The number of Americans who belong to a house of worship has dropped below 50 percent for the first time since polling began, according to a recent study from Gallup.
“Americans’ membership in houses of worship continued to decline last year, dropping below 50% for the first time in Gallup’s eight-decade trend,” the polling group discovered. “In 2020, 47% of Americans said they belonged to a church, synagogue or mosque, down from 50% in 2018 and 70% in 1999.”
“The decline in church membership is primarily a function of the increasing number of Americans who express no religious preference,” Gallup notes in its report. “Over the past two decades, the percentage of Americans who do not identify with any religion has grown from 8% in 1998-2000 to 13% in 2008-2010 and 21% over the past three years.”
Gallup observed that the United States nevertheless “remains a religious nation, with more than seven in 10 affiliating with some type of organized religion.”
Gallup attributed the declining churchgoing statistic to the rising number of Americans who identify as religiously unaffiliated, noting that less than half have a formal membership with a specific house of worship.
Gallup also predicted the declining numbers of the formally religious will continue, given the trends among younger Americans. “While it is possible that part of the decline seen in 2020 was temporary and related to the coronavirus pandemic, continued decline in future decades seems inevitable, given the much lower levels of religiosity and church membership among younger versus older generations of adults,” they said.
According to the poll, 31% of millennials are religiously unaffiliated, up from 22% just 10 years ago. Among Generation Z that have become adults, 33% have no religious preference.
As Gallup reported:
The decline in church membership, then, appears largely tied to population change, with those in older generations who were likely to be church members being replaced in the U.S. adult population with people in younger generations who are less likely to belong. The change has become increasingly apparent in recent decades because millennials and Gen Z are further apart from traditionalists in their church membership rates (about 30 points lower) than baby boomers and Generation X are (eight and 16 points, respectively). Also, each year the younger generations are making up an increasingly larger part of the entire U.S. adult population.

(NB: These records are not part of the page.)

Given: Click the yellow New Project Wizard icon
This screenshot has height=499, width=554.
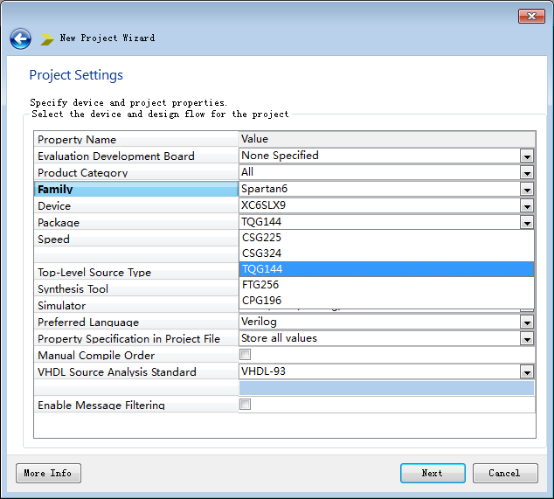Looking at the screenshot, I should point(47,39).
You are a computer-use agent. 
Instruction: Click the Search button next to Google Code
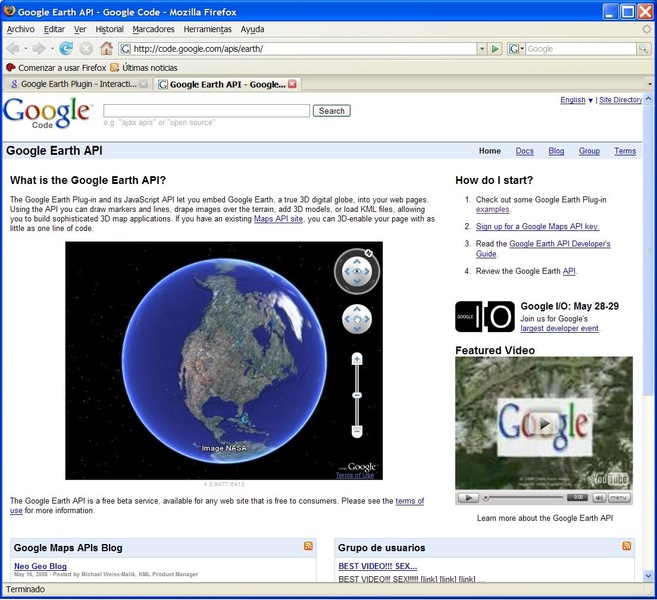pyautogui.click(x=331, y=111)
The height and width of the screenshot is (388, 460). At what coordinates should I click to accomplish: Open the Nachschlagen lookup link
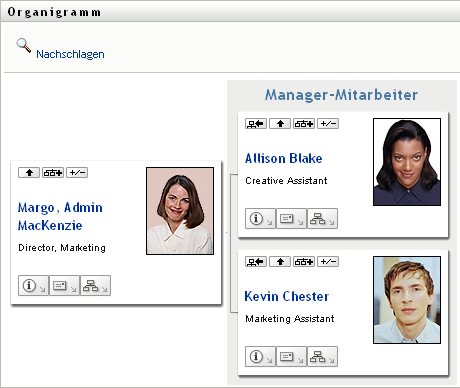tap(70, 54)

Church membership has declined even among the older generations, however. The study observed that “each generation has seen a decline in church membership among those who do affiliate with a specific religion. These declines have ranged between six and eight points over the past two decades for traditionalists, baby boomers and Generation X who identify with a religious faith.”
Gallup also touched on the rate at which churches are closing, writing, “While precise numbers of church closures are elusive, a conservative estimate is that thousands of U.S. churches are closing each year.”